The public schools system is growing weaker, and very soon Israel's classrooms will be filled with students from the Arab and haredi sectors, according to a forecast published Sunday by the Taub Center for Social Policy Studies in Israel.
In honor of the new school year, which begins Tuesday, the Taub Center published statistics Sunday showing rapid demographic change in Israel's schools within the last year. According to the center, these change necessitate an urgent change in the Education Ministry's policies and a concentrated effort to develop basic skills for working in a modern economy and an open society.
The study, based on Education Ministry statistics, shows that 46% of students studied in public schools in 2000, while only 39% of students study in public schools in 2009. The Arab-haredi bloc represented only 39% of students and now stands at 48% such that every third child in Israel studies in the Arab or ultra-Orthodox system.

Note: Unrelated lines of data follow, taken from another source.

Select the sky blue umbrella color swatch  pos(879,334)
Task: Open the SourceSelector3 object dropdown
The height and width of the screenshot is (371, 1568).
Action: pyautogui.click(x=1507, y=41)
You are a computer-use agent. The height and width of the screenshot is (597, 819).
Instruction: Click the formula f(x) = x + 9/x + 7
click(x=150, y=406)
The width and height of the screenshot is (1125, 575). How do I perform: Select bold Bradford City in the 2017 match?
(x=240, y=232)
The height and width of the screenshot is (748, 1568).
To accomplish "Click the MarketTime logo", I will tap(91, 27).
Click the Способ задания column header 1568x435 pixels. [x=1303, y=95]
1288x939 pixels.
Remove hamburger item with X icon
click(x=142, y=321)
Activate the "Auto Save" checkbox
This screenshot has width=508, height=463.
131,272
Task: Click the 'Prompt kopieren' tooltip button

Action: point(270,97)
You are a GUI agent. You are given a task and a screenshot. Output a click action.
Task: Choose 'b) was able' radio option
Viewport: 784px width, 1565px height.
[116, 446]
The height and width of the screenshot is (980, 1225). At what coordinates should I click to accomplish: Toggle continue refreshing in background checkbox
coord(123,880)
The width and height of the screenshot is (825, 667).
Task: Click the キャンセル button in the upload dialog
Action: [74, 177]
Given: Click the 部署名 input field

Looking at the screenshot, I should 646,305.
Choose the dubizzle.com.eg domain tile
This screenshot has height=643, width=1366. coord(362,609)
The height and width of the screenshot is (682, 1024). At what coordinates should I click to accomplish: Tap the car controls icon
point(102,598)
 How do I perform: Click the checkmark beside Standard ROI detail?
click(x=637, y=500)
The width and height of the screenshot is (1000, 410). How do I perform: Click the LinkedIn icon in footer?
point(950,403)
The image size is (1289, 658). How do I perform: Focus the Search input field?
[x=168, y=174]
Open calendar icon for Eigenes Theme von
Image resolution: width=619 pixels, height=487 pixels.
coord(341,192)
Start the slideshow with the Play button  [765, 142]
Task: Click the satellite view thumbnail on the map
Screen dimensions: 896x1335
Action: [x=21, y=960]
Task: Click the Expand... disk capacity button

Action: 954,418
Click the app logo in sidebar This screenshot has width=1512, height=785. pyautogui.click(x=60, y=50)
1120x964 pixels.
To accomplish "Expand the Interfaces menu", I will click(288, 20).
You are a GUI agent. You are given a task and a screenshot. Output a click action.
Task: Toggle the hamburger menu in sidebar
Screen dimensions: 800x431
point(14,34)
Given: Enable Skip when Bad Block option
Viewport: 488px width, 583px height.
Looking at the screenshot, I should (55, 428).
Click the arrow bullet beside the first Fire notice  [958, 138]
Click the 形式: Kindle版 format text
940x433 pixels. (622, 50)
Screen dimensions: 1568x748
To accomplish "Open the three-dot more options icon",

The number of students studying in national religious schools remained practically the same.
"Israel's character has changed drastically within the last decade, and the Education Ministry must start planning accordingly," said Taub Center Executive Director Prof. Dan Ben-David. "The level of education that the future majority – Arab Israelis and haredim – is receiving is significantly lower than Western standards. This has far-reaching consequences on the future of the country."
The decreased hegemonic status of the public school track can also be seen in absolute terms. It is the only track that decreased in its number of students in the past nine years with a drop of 3%. Simultaneously, the number of students studying in the ultra-Orthodox track jumped by 51%. The number of students learning in the Arab track grew by 10%. The national religious system saw an increase of 8% in its student body since 2000.
In light of these changes, the Taub Center recommends that the government focus on developing a designated curriculum for the populations who will represent a majority of Israeli classrooms in another generation with a concentrated effort on developing basic skills for working in a modern economic and in a developed society.
Prof. Ben-David believes that Arab and ultra-Orthodox students do not receive the basic skills that would allow them to contend in the international arena. "In comparison with the 25 OECD countries who participated in the 2006 PISA assessment exams, which test the most important core subjects – math, science, and reading – the average performance of the Jewish population are at the bottom of the list. The performance of Arab Israelis was even worse."
According to Ben-David, "The grades of Arab-Israeli students were lower by 14% than the Israeli average. Haredi students didn't even participate in the exam. No other country omitted such a large part of its population from the international exams, while no state-wide curriculum is enforced in the haredi sector."
"One of the problematic implications of the study is on the Israeli job market," the report concluded. "The levels of employment among Arabs and haredim are significantly lower than what is accepted in developed countries, and their average salary is lower as well. In this context, the Education Ministry is said to have a significant role in establishing the levels of employment and salaries of its graduates."
According to the center, the level of education provided as of today to these two groups indicates "a socio-economic path that will not be sustainable in the future."
"A government that does not drastically improve the education system in the very near future by putting particular and significant emphasis on improving the quality of education provided to these two educational sectors will bring the country closer to the point from which it will not be possible to change the direction of the existential implications of such," concluded the Taub Center.
The Taub Center for Social Policy Studies in Israel defines itself as "an independent, non-partisan, socioeconomic research institute."